Wallpaper is a great idea for decorating a child’s room. It is durable, washable, and moreover, the colors, images, and shapes are important for a developing mind. Paint alone does not allow for such diversity.

Choosing a design that appeals to your child as well as your own sense of style can be challenging. Stacy Senior, marketing manager at Thibaut Wallcoverings suggests finding designs from adult collections that have a hint of whimsy. Pictured here, this fanciful “Canterbury” design from Thibaut’s “Far Hills” collection fits the bill. Woodland animals such as birds, rabbits, and squirrels give the design a youthful tone, while the elegant sketching technique used in the pattern makes the design suitable for children of all ages.

Sometimes toile designs can be another good choice. Some take on a youthful tone while offering a sophisticated look. The “Countryside Toile” from Thibaut’s “Toile Resource” collection, a timeless design available in colors ranging from pink to yellow to blue, is one such pattern that works well in a child’s room and also coordinates easily with other designs and colors in the home.

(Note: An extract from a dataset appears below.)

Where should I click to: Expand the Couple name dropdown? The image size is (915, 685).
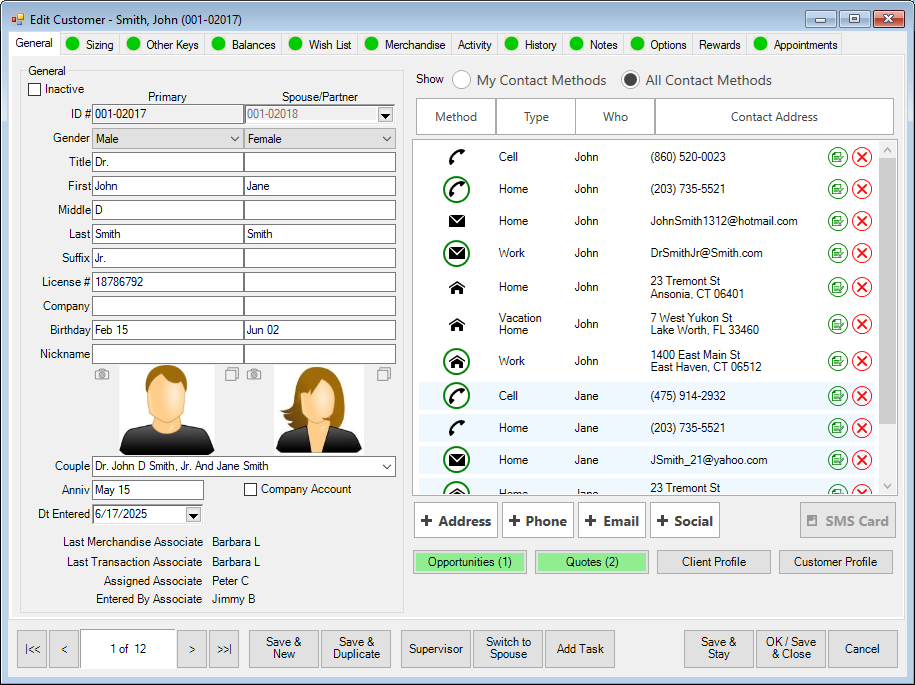pos(386,466)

Decorating can be an enjoyable family project. Involve your child in the process. Remember, your tastes aren’t necessarily the same as your child’s, so you may need to make compromises along the way. You can enhance any look, however, with some additional creativity: frame your child’s artwork; suspend coordinating fabrics from the ceiling to create a canopy bed; use coordinating fabrics to make a fort out of bunk beds; tack kites made of coordinating fabric to the walls; or decorate shelves, wastepaper baskets, bulletin boards, and trunks with wallpaper pattern cut-outs. Personalize the room by cutting out fabric letters of your child’s name or initials and applying to toy chest or sewing on pillows. Try to incorporate your child’s favorite color into special accent pieces—desk chairs, pencils and pens, paperweights, throw pillows, etc.